--- Document segment ---
· · ·

What does the Tokenomics of a 500X return crypto project look like: A complete guide for beginners.
Tokenomics, a term used frequently to describe the internal workings of cryptocurrency projects, provides insight into the operation of the asset as well as the psychological or behavioral factors that are likely to influence its value. The key factors in a project's success are providing incentives for purchasing and retaining the token, along with thoughtful Tokenomics. Projects with inadequate Tokenomics will eventually fail. The first indication of impending difficulty is poor token mechanics. If you don’t understand Tokenomics you are gambling and you will regret it. Therefore, when deciding whether to buy a crypto asset, it is essential to understand Tokenomics.
This article digs into the functioning of Tokenomics and more. By the end of the article, you’ll learn why Tokenomics is so important and how to use Tokenomics as a pro to determine the value of any cryptocurrency.
What is Tokenomics:
The term "Tokenomics," refers to the supply and demand aspects of a cryptocurrency project. It considers a crypto token's economics, including its issuance, properties, distribution, supply, demand, and other features.
Let's look at what a cryptocurrency token is. It is a type of digital money created by cryptocurrency initiatives and constructed on top of an already-existing blockchain. Tokens used in cryptocurrencies have a value and may be traded, much like regular money.
It will be useful to learn how token economics varies from conventional economics. Governments have been manufacturing extra money out of thin air throughout history, regardless of the era. A war or drought may cost a lot of money to fight. Since raising taxes isn't always an option to cope with it, the government believes that minting money is a more convenient solution. The value of the present currency inevitably declines as more money is created.
However, the issuance schedules for the tokens have been predetermined and generated using algorithms by crypto projects. The number of coins in circulation at a certain period can be predicted with accuracy. Additionally, the distribution of coins among different stakeholders is planned beforehand. Although it is technically possible to change the distribution and issuance schedules, the procedure is challenging to carry out.
Important terminologies of cryptocurrency
- Circulating Supply
The entire number of coins or tokens that are readily exchangeable and in use by the general public and market is known as the "circulating supply." Only a subset, rather than the entire amount, of the tokens that a company produces, are made accessible for circulation. It is comparable to the stock market's "flowing shares."
- Total Supply
The term "total supply" describes all of the coins or tokens of a certain cryptocurrency that have been produced or mined, and are now in circulation, including any that are locked or reserved. You should deduct any burned or destroyed coins from this total. It is comparable to the stock market's " outstanding shares."

· · ·

--- Dataset content ---
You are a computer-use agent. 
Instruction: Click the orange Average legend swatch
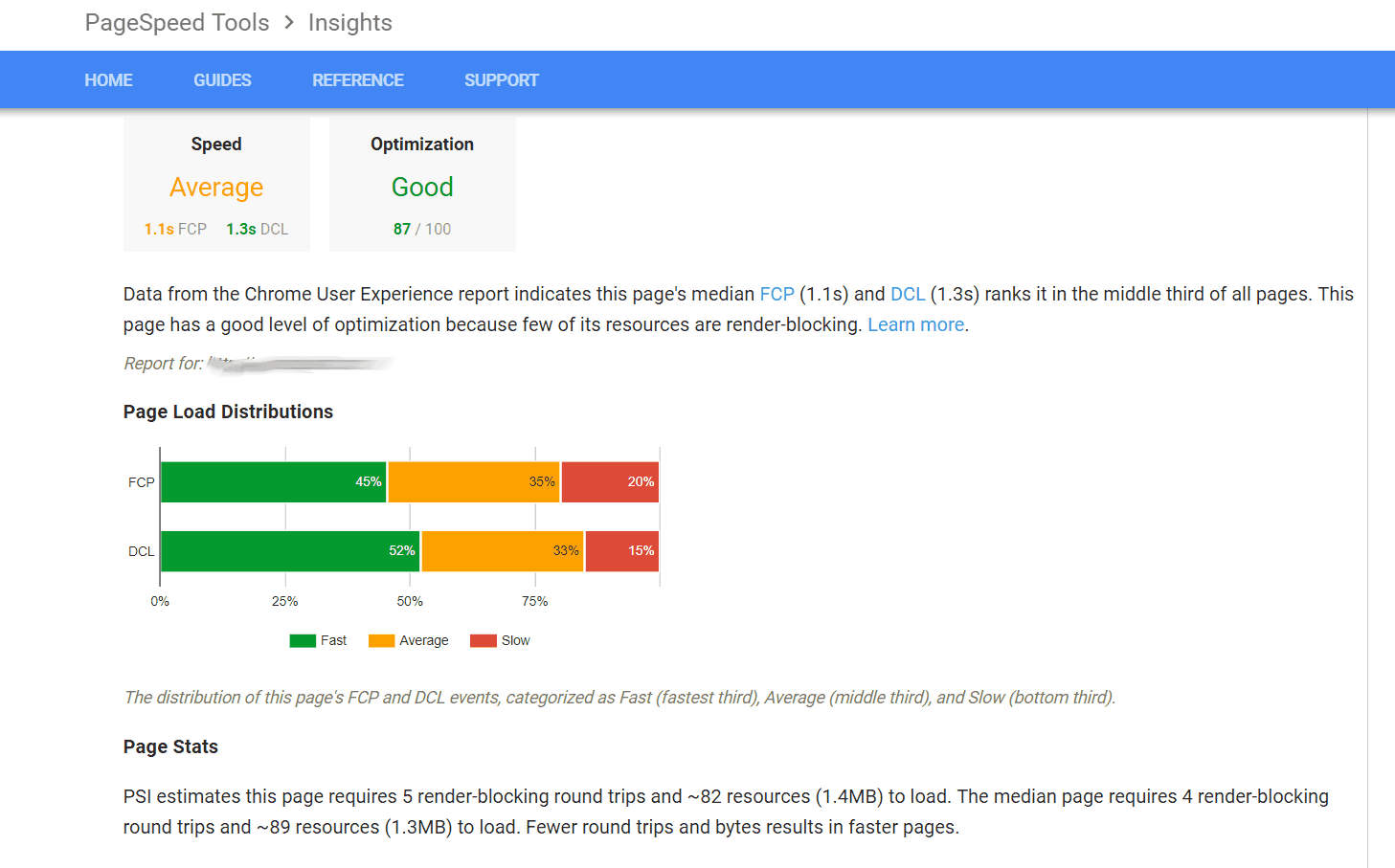[x=381, y=640]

· · ·

--- List of tasks ---
A. Write out the stretch of the tokenomics article from "This article digs" through "of any cryptocurrency.".
B. Continue the tokenomics article from the point where it stops.

--- Results in order ---
A.
This article digs into the functioning of Tokenomics and more. By the end of the article, you’ll learn why Tokenomics is so important and how to use Tokenomics as a pro to determine the value of any cryptocurrency.

B.
- Maximum Supply
The maximum number of coins that will ever exist in the cryptocurrency's lifespan. It is comparable to the stock market's " fully diluted shares."
- Market Cap
Market Cap is an abbreviation for Market Capitalization, which is computed in cryptocurrencies by multiplying the current price of a specific crypto market by its circulating supply.
Market Cap = Current Price x Circulating Supply.
- Fully Diluted value (FDV)
The overall worth of the cryptocurrency at the current price, assuming that every token is in use, is known as the fully diluted market cap. Using this capitalization mechanism, it is presumable that market capitalization will increase over time in accordance with the volume of supply that is in circulation at any particular time. In short, it is the total dollar value of the total supply.
You can find all these terminologies on Coin Market Cap or Coin Gecko.
Recognizing these important terminologies enables you to identify Tokenomics problems. A project should be avoided if there is a significant disparity between circulating supply and total supply.
According to the theoretical explanation of supply and demand, an item's value decreases as its supply increases.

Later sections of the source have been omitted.